EXERCISE AIM — For the string "will", search the entries below and copy every line where it appears.

RECORDS TO PROCESS —
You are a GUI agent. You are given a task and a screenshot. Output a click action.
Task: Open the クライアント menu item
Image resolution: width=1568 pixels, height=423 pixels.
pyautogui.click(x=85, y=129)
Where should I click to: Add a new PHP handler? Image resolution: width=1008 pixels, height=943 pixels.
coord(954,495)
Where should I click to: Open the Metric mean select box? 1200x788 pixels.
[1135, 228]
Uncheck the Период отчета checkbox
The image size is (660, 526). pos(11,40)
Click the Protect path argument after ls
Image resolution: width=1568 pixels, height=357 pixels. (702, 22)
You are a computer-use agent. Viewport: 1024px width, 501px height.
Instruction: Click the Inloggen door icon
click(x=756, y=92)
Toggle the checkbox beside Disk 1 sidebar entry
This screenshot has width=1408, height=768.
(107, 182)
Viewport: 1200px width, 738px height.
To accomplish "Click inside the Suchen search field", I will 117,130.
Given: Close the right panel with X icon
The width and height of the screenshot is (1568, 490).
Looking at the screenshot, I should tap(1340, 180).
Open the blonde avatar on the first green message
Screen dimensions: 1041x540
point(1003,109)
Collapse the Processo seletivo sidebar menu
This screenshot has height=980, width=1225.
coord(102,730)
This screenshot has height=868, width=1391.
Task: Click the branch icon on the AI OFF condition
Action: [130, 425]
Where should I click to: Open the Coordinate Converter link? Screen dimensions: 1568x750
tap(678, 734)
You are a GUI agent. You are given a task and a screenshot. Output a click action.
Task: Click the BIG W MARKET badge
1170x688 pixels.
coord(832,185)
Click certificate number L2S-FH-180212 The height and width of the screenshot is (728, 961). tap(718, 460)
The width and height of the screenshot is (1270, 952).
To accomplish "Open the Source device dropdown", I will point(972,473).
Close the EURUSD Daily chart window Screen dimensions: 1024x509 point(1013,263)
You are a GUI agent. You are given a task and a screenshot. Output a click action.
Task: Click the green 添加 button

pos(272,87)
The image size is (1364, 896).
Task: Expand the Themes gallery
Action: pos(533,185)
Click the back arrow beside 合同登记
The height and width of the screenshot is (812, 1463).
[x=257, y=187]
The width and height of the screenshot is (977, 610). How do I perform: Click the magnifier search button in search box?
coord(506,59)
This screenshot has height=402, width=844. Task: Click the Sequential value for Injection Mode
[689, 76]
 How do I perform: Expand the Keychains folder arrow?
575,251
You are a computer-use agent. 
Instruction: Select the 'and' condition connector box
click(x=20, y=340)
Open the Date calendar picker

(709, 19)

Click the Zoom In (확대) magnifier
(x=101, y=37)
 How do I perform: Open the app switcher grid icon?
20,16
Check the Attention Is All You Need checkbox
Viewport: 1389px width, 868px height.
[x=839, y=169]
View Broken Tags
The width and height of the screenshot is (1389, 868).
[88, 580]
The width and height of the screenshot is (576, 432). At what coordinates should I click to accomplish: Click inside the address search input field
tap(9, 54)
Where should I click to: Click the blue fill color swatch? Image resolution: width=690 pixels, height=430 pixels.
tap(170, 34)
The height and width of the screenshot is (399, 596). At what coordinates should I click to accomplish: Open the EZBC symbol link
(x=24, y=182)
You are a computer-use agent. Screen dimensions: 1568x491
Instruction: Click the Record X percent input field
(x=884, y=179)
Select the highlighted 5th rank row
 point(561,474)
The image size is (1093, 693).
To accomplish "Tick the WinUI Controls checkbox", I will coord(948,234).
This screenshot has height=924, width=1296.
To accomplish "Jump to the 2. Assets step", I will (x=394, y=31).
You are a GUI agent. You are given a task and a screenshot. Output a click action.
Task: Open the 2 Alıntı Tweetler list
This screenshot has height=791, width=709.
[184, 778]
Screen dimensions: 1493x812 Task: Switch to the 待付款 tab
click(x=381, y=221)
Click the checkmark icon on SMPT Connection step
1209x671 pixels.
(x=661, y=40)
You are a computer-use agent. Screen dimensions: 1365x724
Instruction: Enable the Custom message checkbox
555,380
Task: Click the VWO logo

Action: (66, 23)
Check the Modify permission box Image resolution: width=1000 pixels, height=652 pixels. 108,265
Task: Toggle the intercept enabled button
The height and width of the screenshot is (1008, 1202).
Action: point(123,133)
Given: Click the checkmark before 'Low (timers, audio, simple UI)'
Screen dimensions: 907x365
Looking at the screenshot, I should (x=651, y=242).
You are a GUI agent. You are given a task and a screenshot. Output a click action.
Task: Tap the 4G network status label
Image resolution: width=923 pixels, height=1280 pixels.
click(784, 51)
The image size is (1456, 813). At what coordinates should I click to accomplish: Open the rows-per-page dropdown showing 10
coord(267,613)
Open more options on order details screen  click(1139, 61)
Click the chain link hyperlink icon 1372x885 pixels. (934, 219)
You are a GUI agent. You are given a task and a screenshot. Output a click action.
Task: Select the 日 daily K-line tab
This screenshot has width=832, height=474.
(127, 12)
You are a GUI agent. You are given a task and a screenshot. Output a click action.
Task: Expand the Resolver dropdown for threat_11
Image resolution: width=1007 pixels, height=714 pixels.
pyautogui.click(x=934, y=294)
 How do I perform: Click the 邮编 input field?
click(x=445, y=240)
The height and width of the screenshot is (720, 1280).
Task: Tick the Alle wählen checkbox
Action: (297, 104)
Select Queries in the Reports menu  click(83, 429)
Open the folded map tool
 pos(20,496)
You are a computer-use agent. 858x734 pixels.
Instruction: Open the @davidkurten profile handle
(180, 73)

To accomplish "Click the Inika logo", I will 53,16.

RESULT OF THE TASK —
To accomplish "Click inside the Suchen search field", I will 117,130.
To accomplish "Open the Source device dropdown", I will point(972,473).
To accomplish "Tick the WinUI Controls checkbox", I will coord(948,234).
To accomplish "Jump to the 2. Assets step", I will (x=394, y=31).
To accomplish "Click the Inika logo", I will 53,16.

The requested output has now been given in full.